Alors que l’opéra-ballet et la tragédie lyrique dominaient la scène musicale, un nouveau type de spectacle de danse fit son apparition au tournant des années 1720 : le ballet-pantomime. Appelé aussi ballet d’action ou ballet en action, cette nouvelle forme d’expression, complètement affranchie de l’art lyrique, avait pour but de raconter une histoire ou de dépeindre des passions uniquement par l’intermédiaire des pas de danse ou des gestes seuls.

C’est en 1711 que Rebel composa son premier ballet, Caprice, qui fut dansé par la grande Françoise Prévost (1680-1741). Celle-ci était danseuse seule (danseuse soliste) à l’Opéra de Paris depuis 1705. Elle était admirée autant pour sa maîtrise technique que pour l’expressivité de ses chorégraphies. Un de ses admirateurs, le maître à danser Pierre Rameau écrira à son sujet, en 1725, que «dans une seule de ses Danses sont renfermées toutes les règles qu’après de longues méditations nous pourrions donner sur notre Art». Elle se retira en 1730. Sa fille Anne épousa François Rebel, le fils de Jean-Féry, en 1733.

Le ballet Caprice ne comprend que deux mouvements qui ne portent pas de noms de danses. La première partie, Gravement, est d’abord construite sur des gammes descendantes, traitées en imitation, suivie par une seconde section qui fait entendre des gammes ascendantes en valeurs plus longues. C’est le calme avant la tempête… Dans le mouvement suivant, noté Vivement, d’énergiques sections homorythmiques font place à des sections dominées par d’étourdissants trémolos des premiers violons joués en doubles cordes.

Le deuxième ballet de Rebel, Les Caractères de la Danse, fut créé à Paris en 1715. L’interprétation inspirée de Mlle Prévost contribua grandement à l’immense succès que connut cette œuvre, qui fut redonnée à de multiples reprises, notamment par Marie Sallé et Marie -Anne Cupis de Camargo, les deux plus illustres élèves de Françoise Prévost.

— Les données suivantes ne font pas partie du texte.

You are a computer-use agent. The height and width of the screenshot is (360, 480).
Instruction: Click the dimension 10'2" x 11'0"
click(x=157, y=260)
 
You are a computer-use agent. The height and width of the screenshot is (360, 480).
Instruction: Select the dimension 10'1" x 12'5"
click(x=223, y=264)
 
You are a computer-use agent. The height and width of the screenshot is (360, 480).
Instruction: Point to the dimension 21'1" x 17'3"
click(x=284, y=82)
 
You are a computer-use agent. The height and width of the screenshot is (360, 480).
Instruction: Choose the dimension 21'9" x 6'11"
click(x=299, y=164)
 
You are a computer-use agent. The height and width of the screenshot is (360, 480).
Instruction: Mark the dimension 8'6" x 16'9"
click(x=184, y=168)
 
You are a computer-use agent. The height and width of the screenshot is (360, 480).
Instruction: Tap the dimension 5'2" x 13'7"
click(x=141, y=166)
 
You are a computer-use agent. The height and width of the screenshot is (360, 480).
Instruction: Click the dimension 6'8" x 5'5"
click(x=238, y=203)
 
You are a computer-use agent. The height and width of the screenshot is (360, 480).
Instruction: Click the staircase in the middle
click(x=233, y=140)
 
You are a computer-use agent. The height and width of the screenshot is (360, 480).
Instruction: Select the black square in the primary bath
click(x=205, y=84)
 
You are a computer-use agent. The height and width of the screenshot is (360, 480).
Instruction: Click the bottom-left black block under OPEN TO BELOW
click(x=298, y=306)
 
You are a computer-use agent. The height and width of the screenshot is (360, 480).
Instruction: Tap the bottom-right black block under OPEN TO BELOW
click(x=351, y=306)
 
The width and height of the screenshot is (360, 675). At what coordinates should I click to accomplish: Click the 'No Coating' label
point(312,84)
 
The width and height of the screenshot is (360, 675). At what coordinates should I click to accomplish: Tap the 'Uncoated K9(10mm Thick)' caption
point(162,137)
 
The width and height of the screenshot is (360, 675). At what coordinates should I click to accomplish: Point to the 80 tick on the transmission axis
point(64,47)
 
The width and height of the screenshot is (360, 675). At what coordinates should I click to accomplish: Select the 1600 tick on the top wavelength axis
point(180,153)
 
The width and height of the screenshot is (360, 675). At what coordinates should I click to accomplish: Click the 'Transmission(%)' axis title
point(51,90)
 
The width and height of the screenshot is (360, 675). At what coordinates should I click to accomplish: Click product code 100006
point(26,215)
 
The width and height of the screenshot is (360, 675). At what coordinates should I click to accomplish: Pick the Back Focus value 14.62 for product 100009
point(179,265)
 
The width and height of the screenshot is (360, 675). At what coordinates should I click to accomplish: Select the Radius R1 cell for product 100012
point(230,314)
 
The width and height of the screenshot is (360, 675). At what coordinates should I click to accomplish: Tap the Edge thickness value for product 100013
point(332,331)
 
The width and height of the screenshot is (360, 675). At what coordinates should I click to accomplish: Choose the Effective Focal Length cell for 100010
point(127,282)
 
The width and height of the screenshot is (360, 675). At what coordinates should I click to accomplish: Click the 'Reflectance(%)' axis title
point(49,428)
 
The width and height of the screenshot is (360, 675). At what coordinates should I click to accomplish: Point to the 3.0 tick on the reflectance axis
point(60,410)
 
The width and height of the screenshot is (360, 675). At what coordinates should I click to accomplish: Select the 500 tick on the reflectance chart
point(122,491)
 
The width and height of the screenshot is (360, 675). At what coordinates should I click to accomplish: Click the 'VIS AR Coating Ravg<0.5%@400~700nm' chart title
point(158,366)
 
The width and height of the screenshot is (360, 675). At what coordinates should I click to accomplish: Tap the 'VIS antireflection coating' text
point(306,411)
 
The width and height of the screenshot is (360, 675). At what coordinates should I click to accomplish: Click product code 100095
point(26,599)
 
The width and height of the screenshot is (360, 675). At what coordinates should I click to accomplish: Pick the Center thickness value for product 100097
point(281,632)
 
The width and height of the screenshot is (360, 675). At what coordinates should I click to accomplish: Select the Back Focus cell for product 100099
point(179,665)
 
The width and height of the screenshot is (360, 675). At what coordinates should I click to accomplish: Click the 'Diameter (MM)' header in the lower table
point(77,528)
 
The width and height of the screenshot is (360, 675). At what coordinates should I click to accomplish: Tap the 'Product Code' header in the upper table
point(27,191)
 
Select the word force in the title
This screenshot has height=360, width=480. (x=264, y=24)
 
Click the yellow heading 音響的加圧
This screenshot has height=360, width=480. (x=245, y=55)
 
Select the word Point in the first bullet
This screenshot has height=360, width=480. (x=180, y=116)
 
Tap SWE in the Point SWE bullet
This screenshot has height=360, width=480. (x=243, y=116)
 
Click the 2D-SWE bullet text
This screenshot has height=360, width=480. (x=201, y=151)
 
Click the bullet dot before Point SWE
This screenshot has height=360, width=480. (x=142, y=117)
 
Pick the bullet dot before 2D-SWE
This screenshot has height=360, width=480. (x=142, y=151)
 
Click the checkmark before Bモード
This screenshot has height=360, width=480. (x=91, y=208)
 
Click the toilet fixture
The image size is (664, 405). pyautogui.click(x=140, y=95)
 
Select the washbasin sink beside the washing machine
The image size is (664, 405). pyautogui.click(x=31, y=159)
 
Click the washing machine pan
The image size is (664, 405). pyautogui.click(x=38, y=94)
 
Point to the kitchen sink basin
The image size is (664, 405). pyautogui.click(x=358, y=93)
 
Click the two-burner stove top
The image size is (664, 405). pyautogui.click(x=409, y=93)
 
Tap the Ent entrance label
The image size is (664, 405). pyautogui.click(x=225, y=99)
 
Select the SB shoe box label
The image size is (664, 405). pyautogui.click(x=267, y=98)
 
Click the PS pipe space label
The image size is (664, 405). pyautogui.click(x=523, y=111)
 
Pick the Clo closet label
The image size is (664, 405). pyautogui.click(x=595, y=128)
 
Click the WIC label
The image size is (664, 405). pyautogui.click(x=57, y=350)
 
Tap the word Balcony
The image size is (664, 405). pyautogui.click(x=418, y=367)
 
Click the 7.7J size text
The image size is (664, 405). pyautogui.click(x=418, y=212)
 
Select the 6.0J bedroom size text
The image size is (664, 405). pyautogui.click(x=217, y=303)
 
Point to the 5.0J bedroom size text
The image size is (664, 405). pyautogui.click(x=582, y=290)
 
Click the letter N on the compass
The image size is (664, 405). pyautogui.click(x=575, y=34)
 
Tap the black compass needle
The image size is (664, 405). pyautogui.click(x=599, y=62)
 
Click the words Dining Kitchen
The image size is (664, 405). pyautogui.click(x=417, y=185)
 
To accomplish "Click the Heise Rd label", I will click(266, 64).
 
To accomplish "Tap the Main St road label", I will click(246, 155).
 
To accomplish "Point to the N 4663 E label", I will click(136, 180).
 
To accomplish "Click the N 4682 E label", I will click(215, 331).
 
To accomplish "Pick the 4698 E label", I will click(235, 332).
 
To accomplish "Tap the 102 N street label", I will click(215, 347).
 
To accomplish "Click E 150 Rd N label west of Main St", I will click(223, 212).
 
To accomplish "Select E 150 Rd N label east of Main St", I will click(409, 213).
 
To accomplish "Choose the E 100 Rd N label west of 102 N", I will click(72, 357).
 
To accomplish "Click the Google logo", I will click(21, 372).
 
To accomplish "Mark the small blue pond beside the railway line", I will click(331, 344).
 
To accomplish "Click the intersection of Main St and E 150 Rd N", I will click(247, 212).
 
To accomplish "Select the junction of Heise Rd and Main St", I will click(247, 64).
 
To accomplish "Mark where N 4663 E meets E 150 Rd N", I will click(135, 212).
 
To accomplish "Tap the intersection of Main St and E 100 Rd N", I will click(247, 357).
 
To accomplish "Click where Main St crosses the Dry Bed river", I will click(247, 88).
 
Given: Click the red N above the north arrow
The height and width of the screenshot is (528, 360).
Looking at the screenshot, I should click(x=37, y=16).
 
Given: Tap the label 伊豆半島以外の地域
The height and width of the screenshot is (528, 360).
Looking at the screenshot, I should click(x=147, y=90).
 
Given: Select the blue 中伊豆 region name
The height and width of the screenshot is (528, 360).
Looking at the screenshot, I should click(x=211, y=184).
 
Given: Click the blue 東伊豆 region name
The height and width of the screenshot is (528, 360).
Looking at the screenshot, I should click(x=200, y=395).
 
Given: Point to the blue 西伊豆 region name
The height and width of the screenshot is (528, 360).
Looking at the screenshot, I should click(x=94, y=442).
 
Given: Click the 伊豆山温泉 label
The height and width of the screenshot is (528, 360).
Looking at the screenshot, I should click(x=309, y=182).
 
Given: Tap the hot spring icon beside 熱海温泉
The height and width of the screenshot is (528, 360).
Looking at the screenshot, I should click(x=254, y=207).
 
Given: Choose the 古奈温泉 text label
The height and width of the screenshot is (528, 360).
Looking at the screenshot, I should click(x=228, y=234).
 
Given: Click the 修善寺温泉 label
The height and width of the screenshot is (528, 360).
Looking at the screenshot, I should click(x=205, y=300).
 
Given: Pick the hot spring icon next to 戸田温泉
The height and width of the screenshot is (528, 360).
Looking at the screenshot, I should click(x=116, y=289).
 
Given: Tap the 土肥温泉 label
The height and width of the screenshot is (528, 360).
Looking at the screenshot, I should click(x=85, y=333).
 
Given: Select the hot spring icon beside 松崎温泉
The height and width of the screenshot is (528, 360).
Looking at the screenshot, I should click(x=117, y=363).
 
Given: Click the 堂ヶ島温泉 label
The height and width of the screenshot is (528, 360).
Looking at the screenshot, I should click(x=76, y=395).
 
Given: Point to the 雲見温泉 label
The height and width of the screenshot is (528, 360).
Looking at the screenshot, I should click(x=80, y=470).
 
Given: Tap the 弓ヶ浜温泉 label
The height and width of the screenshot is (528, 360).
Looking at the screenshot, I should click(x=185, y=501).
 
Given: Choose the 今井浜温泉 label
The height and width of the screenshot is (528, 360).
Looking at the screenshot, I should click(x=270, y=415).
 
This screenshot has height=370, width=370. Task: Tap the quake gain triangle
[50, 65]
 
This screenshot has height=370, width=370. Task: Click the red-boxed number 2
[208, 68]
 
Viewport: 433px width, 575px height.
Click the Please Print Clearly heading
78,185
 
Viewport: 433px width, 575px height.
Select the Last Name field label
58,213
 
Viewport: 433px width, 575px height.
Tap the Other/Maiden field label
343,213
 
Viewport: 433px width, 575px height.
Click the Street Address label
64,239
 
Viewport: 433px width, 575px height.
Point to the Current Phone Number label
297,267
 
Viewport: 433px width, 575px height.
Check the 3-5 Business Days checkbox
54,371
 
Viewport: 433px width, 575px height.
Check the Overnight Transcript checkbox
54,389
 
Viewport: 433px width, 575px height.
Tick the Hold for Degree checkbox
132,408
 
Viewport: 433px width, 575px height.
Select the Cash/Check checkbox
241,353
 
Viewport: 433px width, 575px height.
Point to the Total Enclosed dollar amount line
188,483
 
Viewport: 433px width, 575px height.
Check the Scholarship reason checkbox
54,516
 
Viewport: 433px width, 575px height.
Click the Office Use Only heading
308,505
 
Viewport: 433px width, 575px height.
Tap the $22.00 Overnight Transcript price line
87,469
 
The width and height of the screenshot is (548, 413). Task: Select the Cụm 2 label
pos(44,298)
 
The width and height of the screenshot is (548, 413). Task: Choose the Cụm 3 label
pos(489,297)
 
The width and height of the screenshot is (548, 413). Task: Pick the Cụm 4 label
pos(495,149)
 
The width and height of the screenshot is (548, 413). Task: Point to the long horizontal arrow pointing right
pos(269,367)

Marie Sallé (v.1707-1756) était une enfant de la balle : en effet, son père dirigeait une troupe de comédiens ambulants. Elle fit sa première apparition à l’Opéra-Comique en 1718, puis à l’Académie royale de danse en 1721. Elle fut sur la scène de l’Opéra de Paris de 1727 à 1740. Elle fit également quelques tournées à Londres. C’est dans cette ville, en 1725, qu’elle exécuta Les Caractères de la Danse en solo, sous la direction de Handel. Deux ans plus tard, elle retourna en France. Le 8 mars 1729, elle et Antoine de Laval (1688-1767) reprirent cette œuvre et firent preuve d’audace en se présentant sur scène en habit de ville et sans masque. Lors de la création de son Pygmalion à Londres, en 1734, Sallé poussa l’audace encore plus loin : elle abandonna perruque et robe à paniers pour revêtir une tunique à la grecque. Une nouveauté qui fit sensation ! Ses nombreuses innovations annonçaient déjà le ballet romantique. Le style gracieux de Marie Sallé faisait passer l’expression avant les prouesses techniques. Jean-Georges Noverre (1727-1810), la jugera ainsi :« Sa physionomie était noble, expressive et spirituelle. Sa danse voluptueuse était écrite avec autant de finesse que de légèreté. Ce n’était point par bonds et par gambades qu’elle allait au cœur».

Tout autre était le tempérament de Marie-Anne Cupis de Camargo (1710-1770). Celle-ci, technicienne exceptionnelle, se spécialisait dans les danses vives : sa virtuosité et son brio séduisaient à tout coup le public. La première, elle exécuta des sauts jusque-là réservés aux hommes. En raison de la hauteur et de l’amplitude de ses sauts, elle aurait inventé l’ancêtre du collant, appelé pudiquement le «caleçon de protection». La Camargo, comme on la surnommait, fit ses débuts à l’Académie royale de musique, le 5 mai 1726, dans Les Caractères de la Danse. Sa brillante prestation lui valut le succès immédiat… et la jalousie de Françoise Prévost ! Née à Bruxelles, elle fut naturalisée française en 1734. À l’exception de quelques périodes d’interruptions entre 1734 et 1740, Camargo sera active jusqu’en 1751.

«Ah ! Camargo que vous êtes brillante, Mais que Sallé, grands dieux, est ravissante ! Que vos pas sont légers et que les siens sont doux ! Elle est inimitable et vous êtes nouvelle : Les Nymphes sautent comme vous, Mais les Grâces dansent comme elle.»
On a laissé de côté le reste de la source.